23音の花弁 -木琴茶室

 日本では古来から様々な形で音を楽しむ文化が芽生えていました。 
 
 雨音がメロディーをかなでる水琴窟やししおどしの音、風の流れを楽しむ風鈴の音。 虫や動物の鳴き声を様々な形で文語として表現しているのも環境音に対する興味の表れです。 
 
 こうした単純で原始的な音が持つ魅力を現代のコンピューター設計の技術を用いて、充分に引き出す提案。 

 この茶室は木琴でもあり、土台に配置された23鍵の音板を風や雨水によって振動するはなびらが打撃することで、偶発的なメロディーが奏でられます。 

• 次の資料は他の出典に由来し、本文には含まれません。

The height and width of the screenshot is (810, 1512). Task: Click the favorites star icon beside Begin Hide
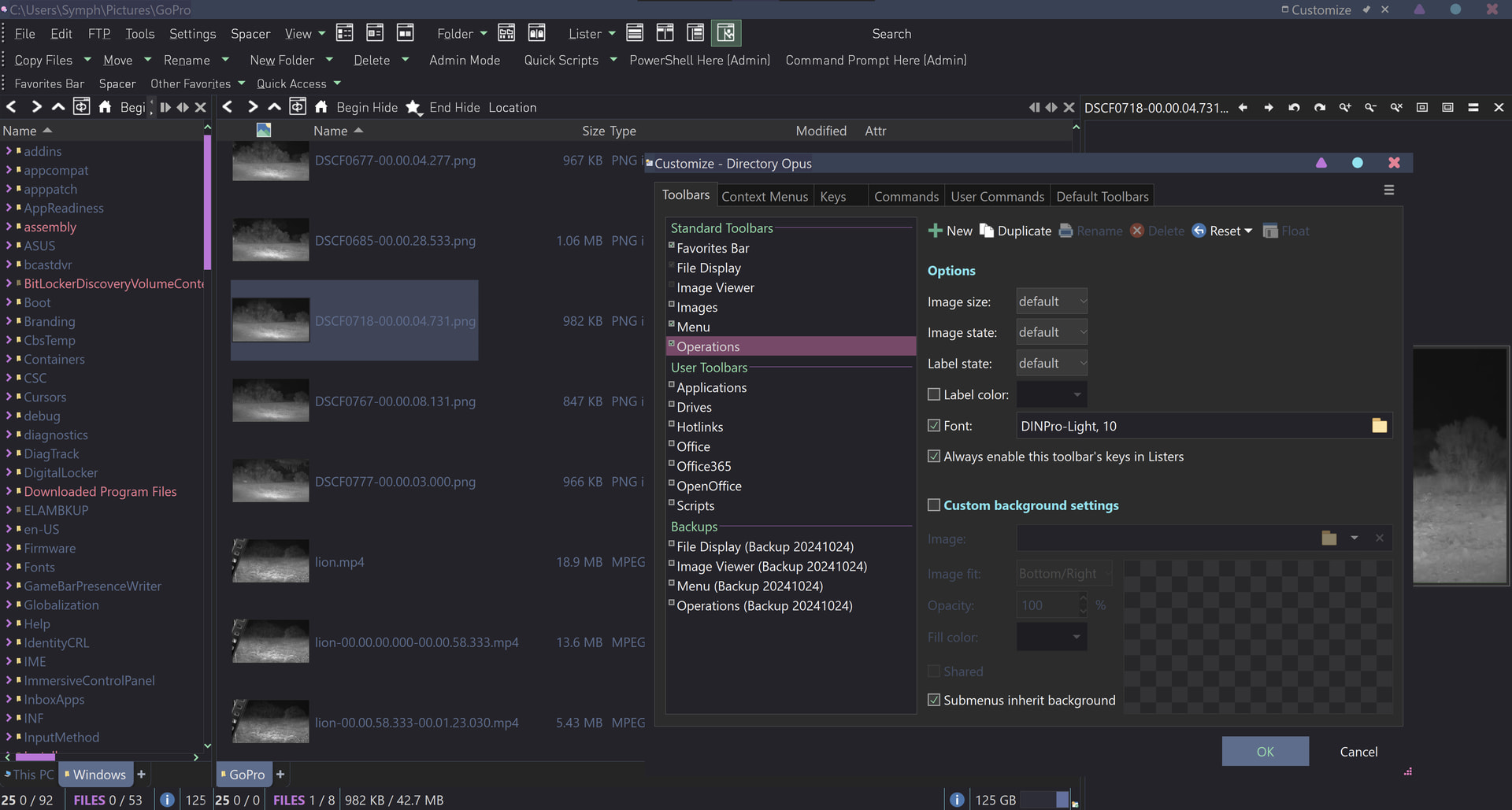pos(413,107)
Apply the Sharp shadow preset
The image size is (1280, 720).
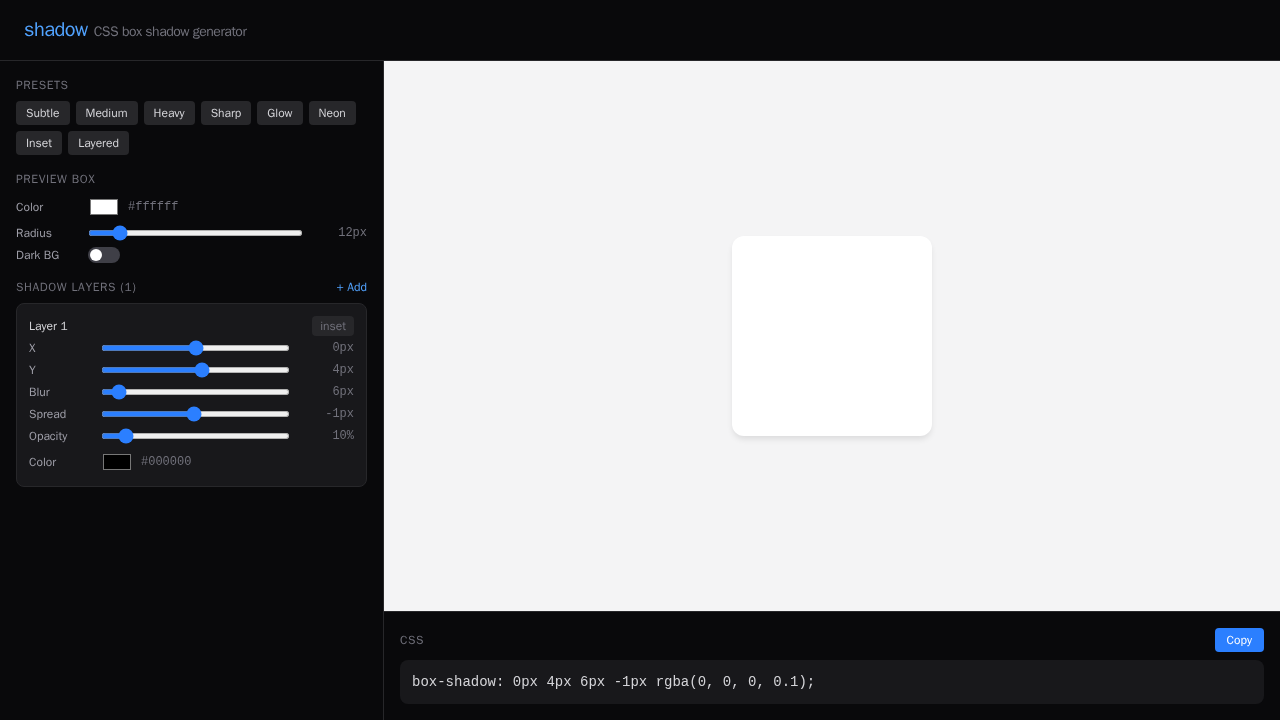pos(225,113)
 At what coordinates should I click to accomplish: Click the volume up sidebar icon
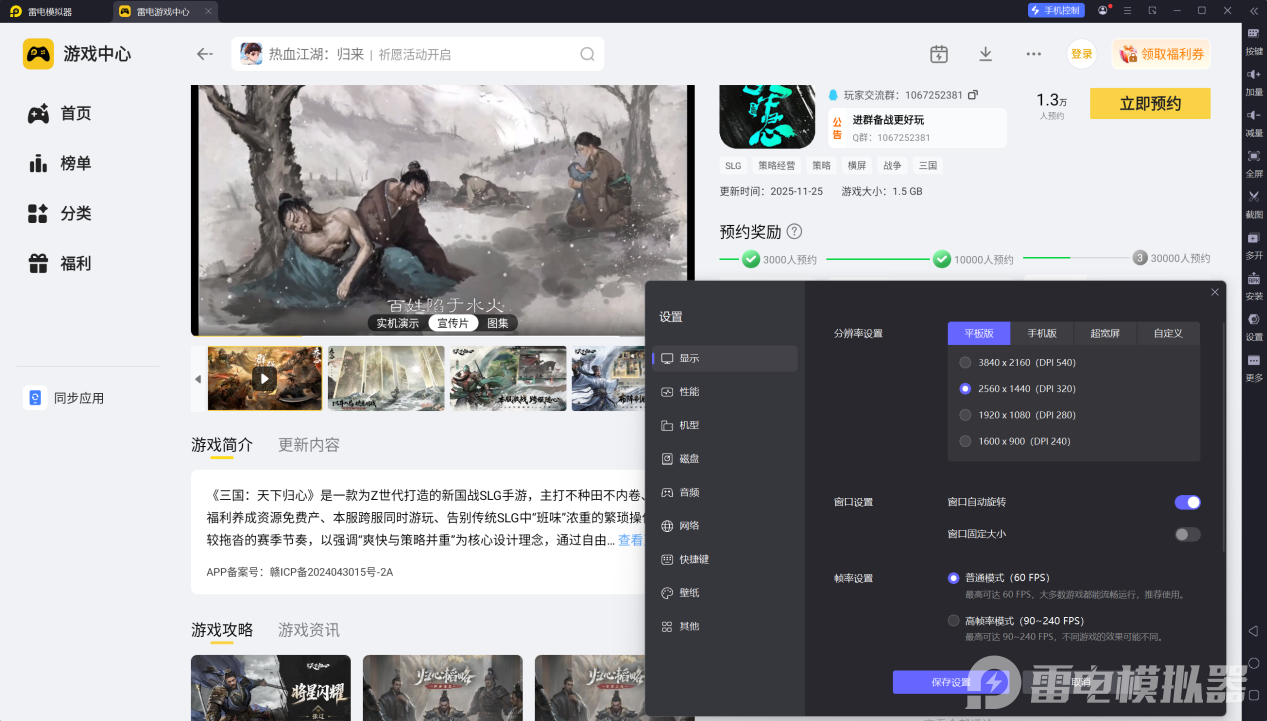pos(1254,78)
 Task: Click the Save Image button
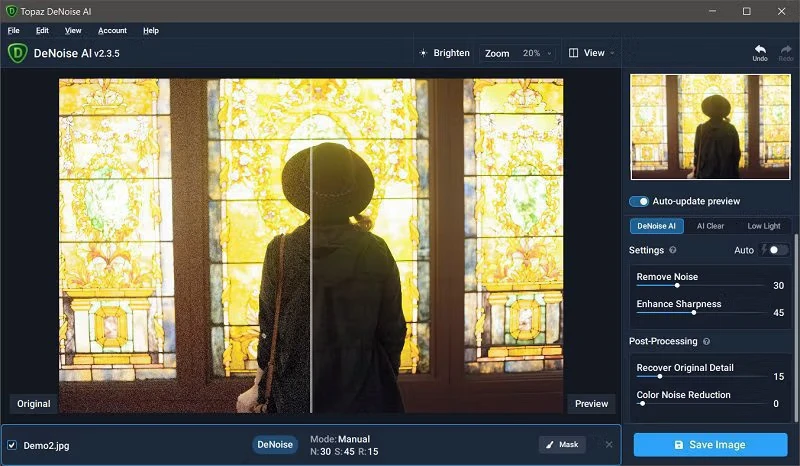coord(710,444)
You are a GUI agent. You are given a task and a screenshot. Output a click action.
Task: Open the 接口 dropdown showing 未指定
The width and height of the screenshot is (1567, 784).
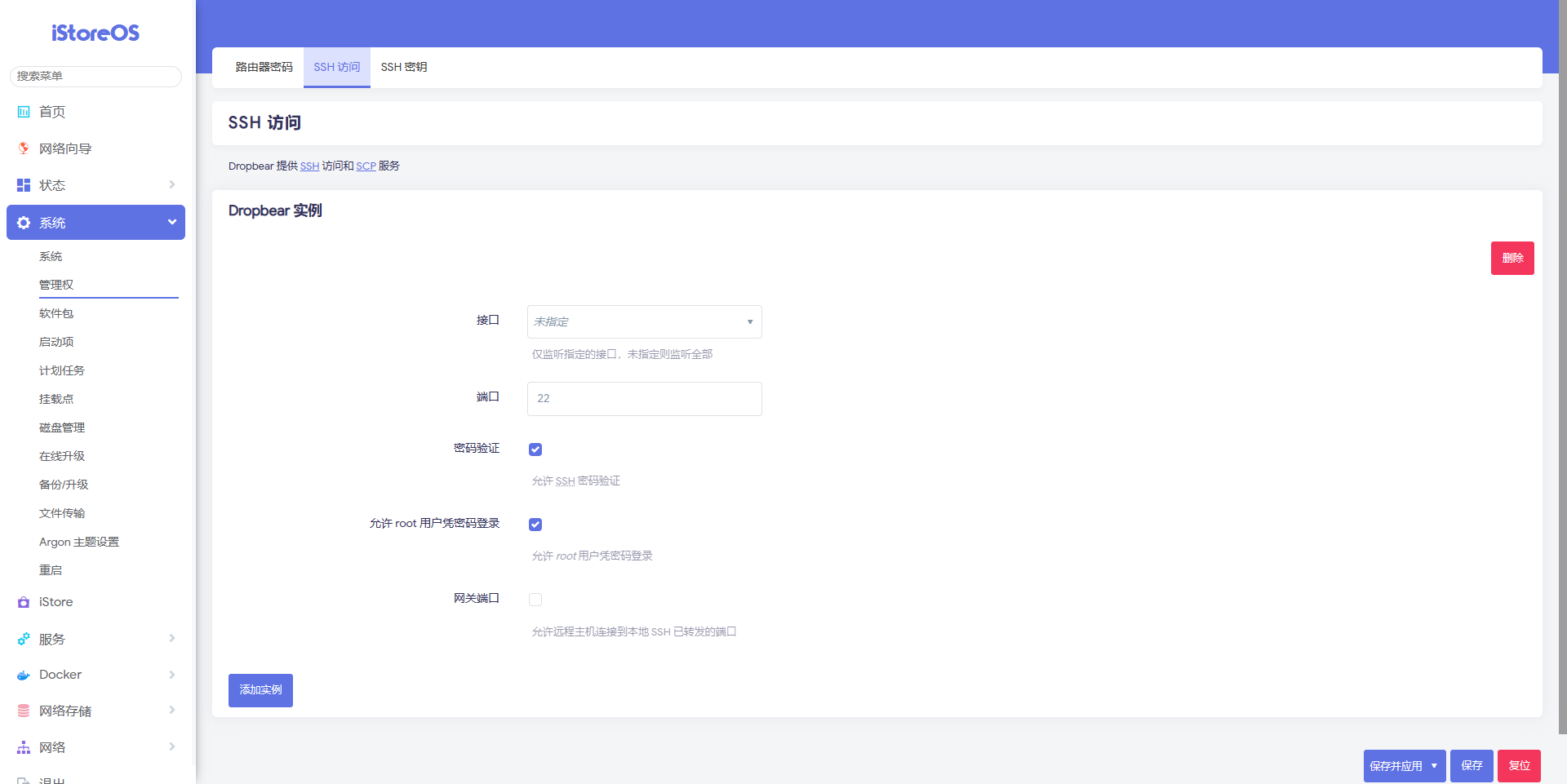pyautogui.click(x=644, y=321)
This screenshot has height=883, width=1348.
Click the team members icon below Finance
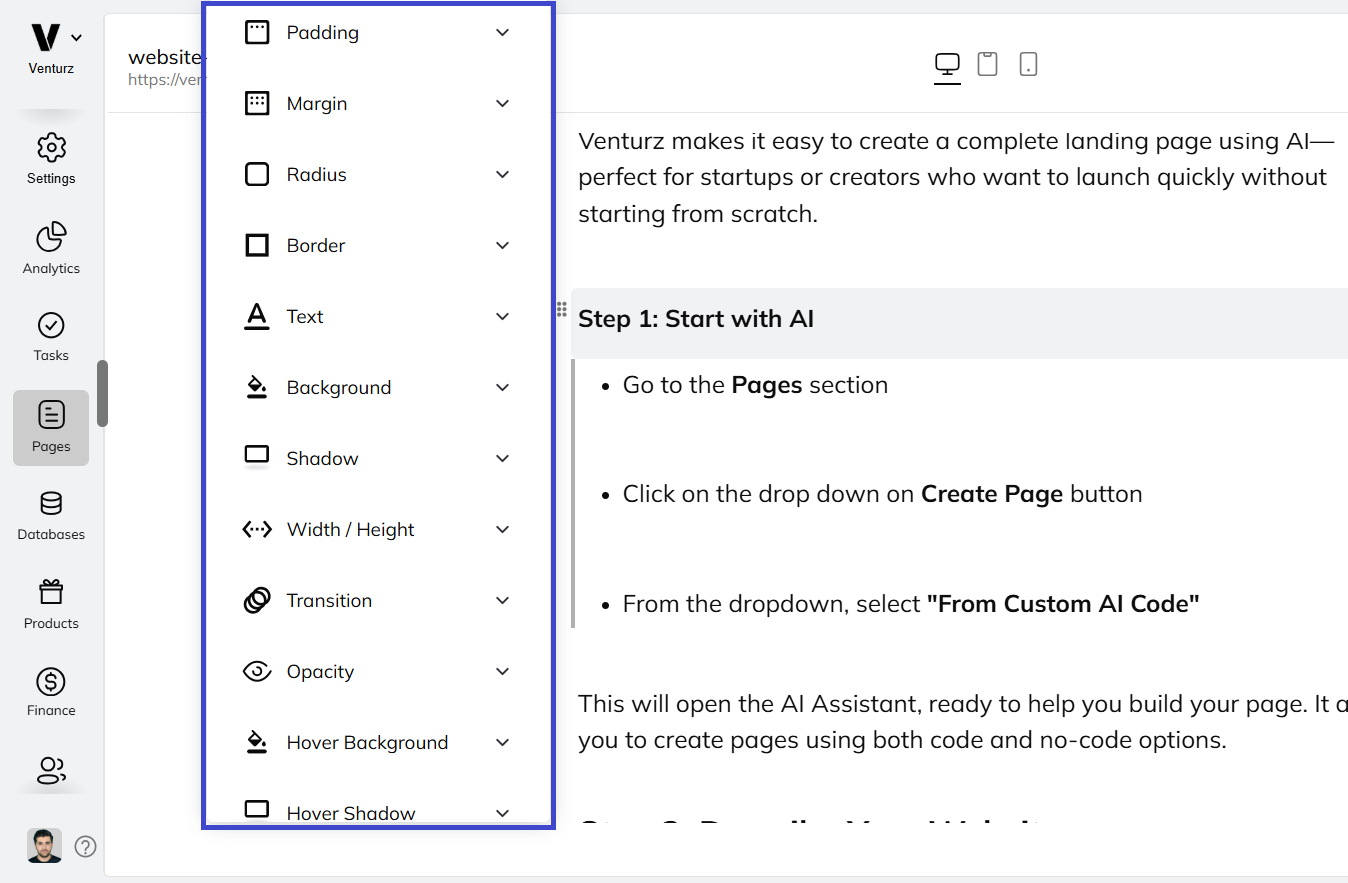[50, 771]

 赤ちゃんの泣き声はA4(440Hz)に近いと言われています。A4は人間の耳に最も聞き取りやすい音とされオーケストラのチューニングや電話の呼び出し音にも使われます。

 この最も根源的な音を基音に定め、上下に完全5度ずつ音域を拡張して得られるG4,D4,E4と8Va低いA3 の5音をある種の音階と定めました。この5音は3音ずつで計15回現れ、それ以外の8音 には立体的にねじれた不思議な音響が現れるように5音との関係を考えて適当なものが選ばれました。

 この音の連なりは時に牧歌的なメロディーとして、また時に敬虔なコラールのようにもきかれるかもしれません。そこにしかない風やせせらぎの音、そして木琴の音。これらを体全体で感じながら、茶会は取り行われます。